A Last question on nested radicals but this time with complex value :
$${\Re}\Big(\sqrt{1+\frac{i}{2}\sqrt{1+\frac{i}{2^2}\sqrt{1+\frac{i}{2^3}\sqrt{1+\frac{i}{2^4}\sqrt{\cdots}}}}}\Big)=1$$
I have tried to use power series like in the answer of Somos but I fail.
Furthermore we have the beautiful relation $$S={\Re}\Big(\sqrt{1+\frac{i}{2}\sqrt{1+\frac{i}{2^2}\sqrt{1+\frac{i}{2^3}\sqrt{1+\frac{i}{2^4}\sqrt{\cdots}}}}}\Big)+{\Im}\Big(\sqrt{1+\frac{i}{2}\sqrt{1+\frac{i}{2^2}\sqrt{1+\frac{i}{2^3}\sqrt{1+\frac{i}{2^4}\sqrt{\cdots}}}}}\Big)=\sqrt{1+\frac{1}{2}\sqrt{1+\frac{1}{2^2}\sqrt{1+\frac{1}{2^3}\sqrt{1+\frac{1}{2^4}\sqrt{\cdots}}}}}=1.25$$ Furthermore I think it's good to know what happend in the case of complex number with the Herschfeld's theorem .If somebody have some paper on this it would be cool .

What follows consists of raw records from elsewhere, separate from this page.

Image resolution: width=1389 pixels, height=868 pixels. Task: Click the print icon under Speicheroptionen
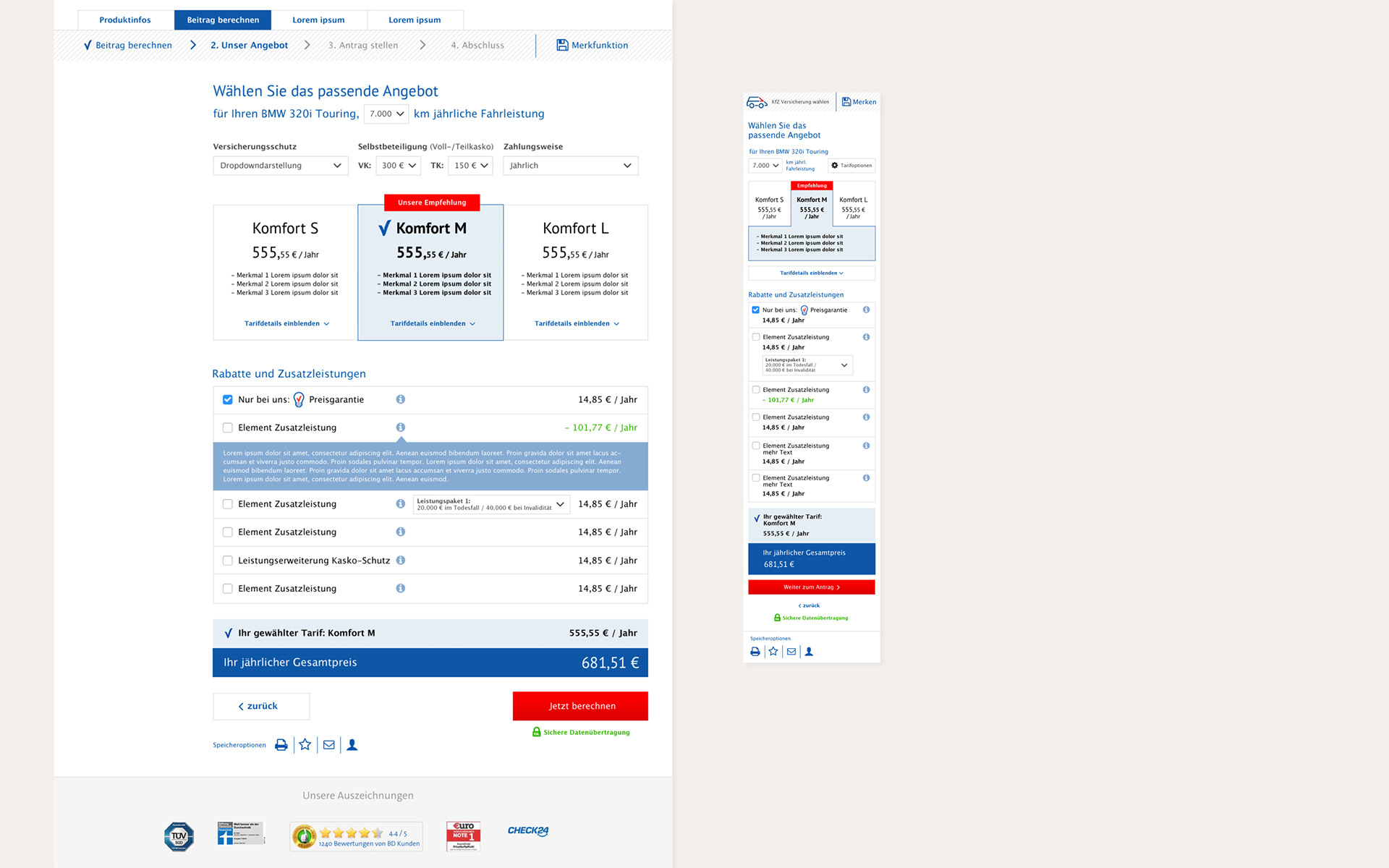coord(281,745)
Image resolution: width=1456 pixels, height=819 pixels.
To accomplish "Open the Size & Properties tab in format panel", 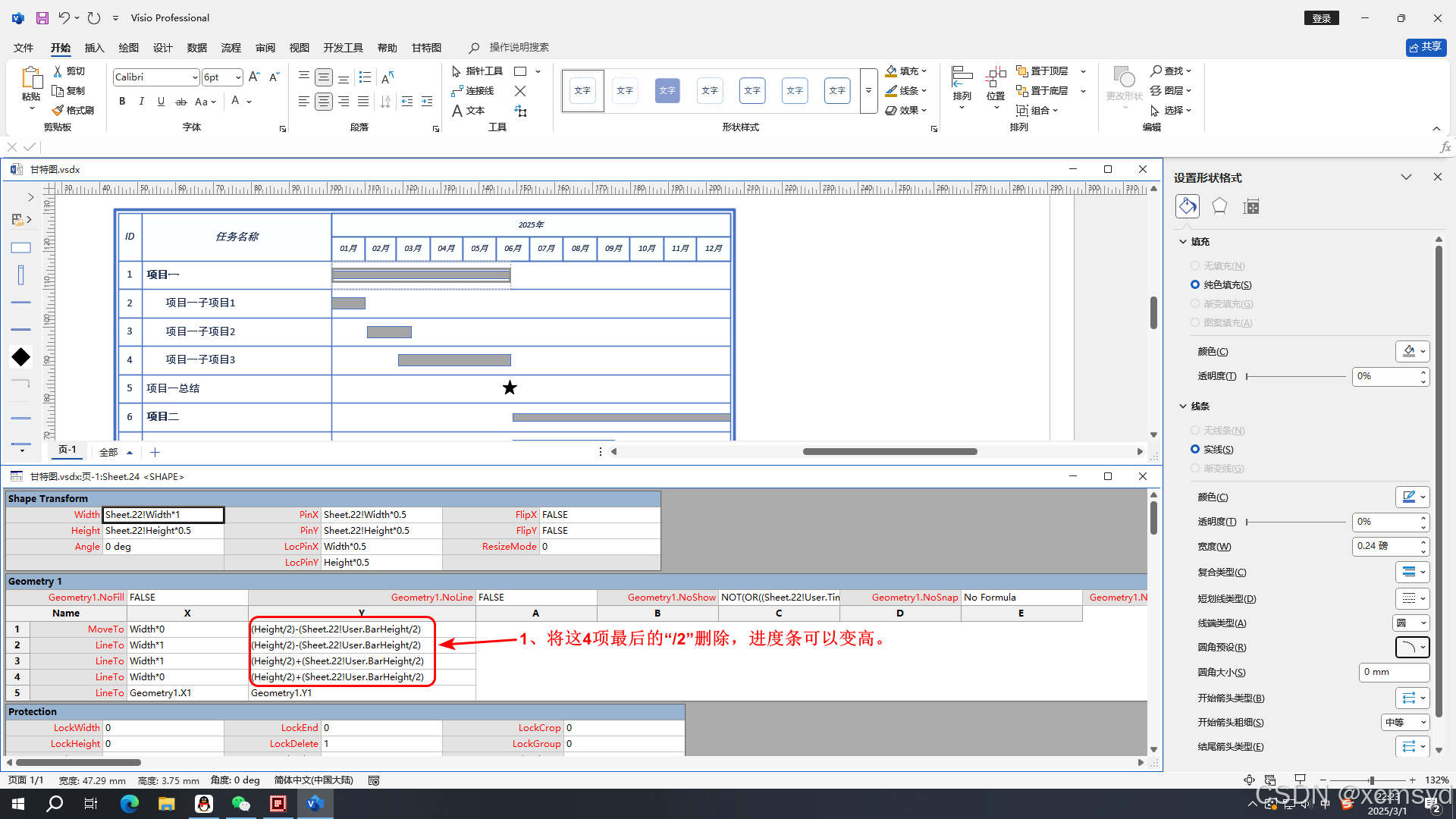I will pos(1251,206).
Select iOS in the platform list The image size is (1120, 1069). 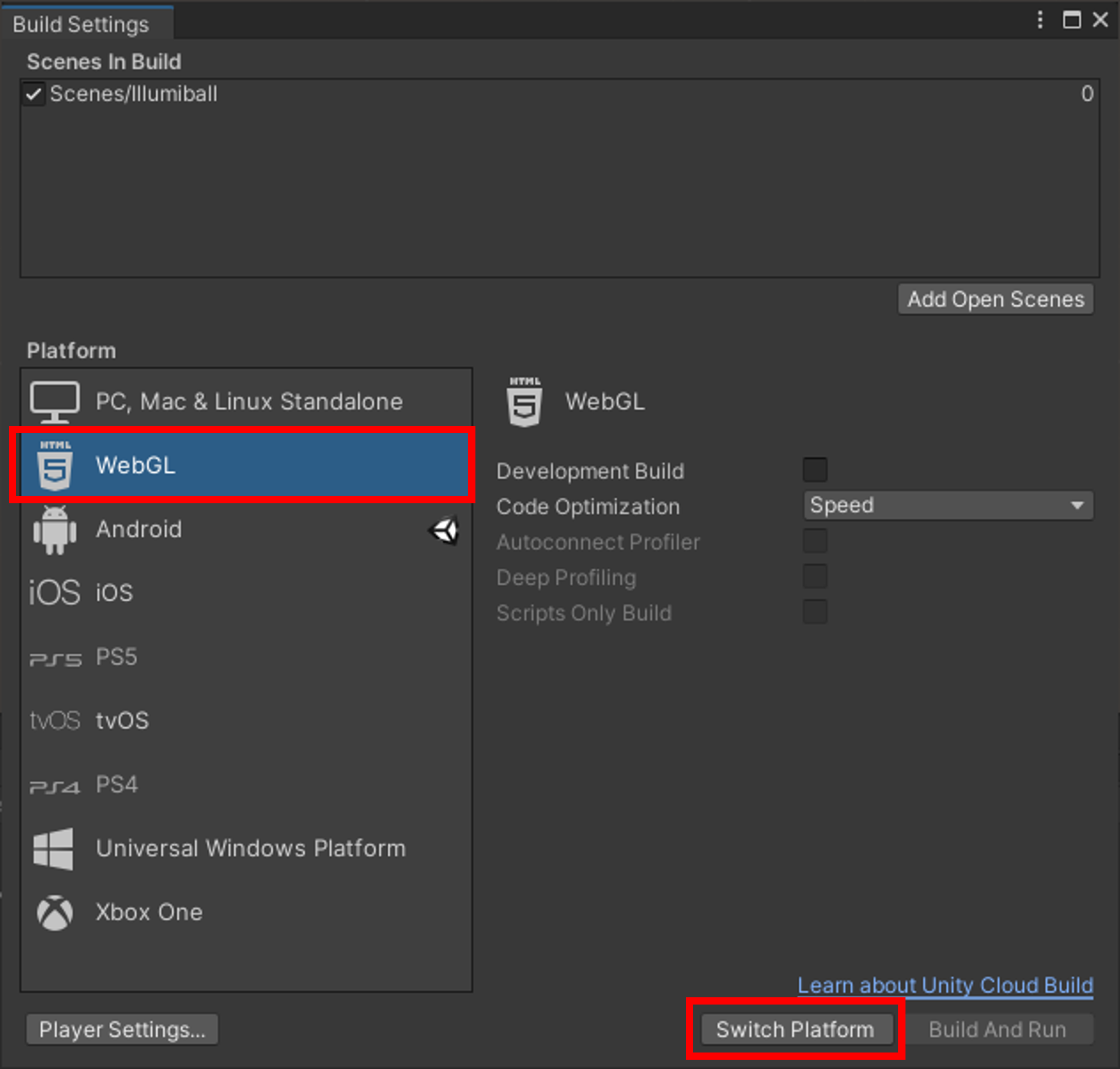(x=114, y=593)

My question :How solve it ?
Thanks in advance .
Looking at the referenced answer by Somos, you want (the real part of) $f(\frac i2,\frac12)$. But if $t\mapsto f(t,\frac12)$ is a power series that converged in a neighbourhood of $0$ and that equals $1+\frac t2$ for infinitely many values of $t$ (see equation $(4)$ in the referenced answer) accumulating at $0$, then by the identitiy theorem, $f(t,\frac12)=1+\frac t2$ holds for all $t$ (where we have convergence). Consequently, $$ \Re\left(f(\tfrac i2,\tfrac12)\right)=\Re(1+\tfrac i4)=1.$$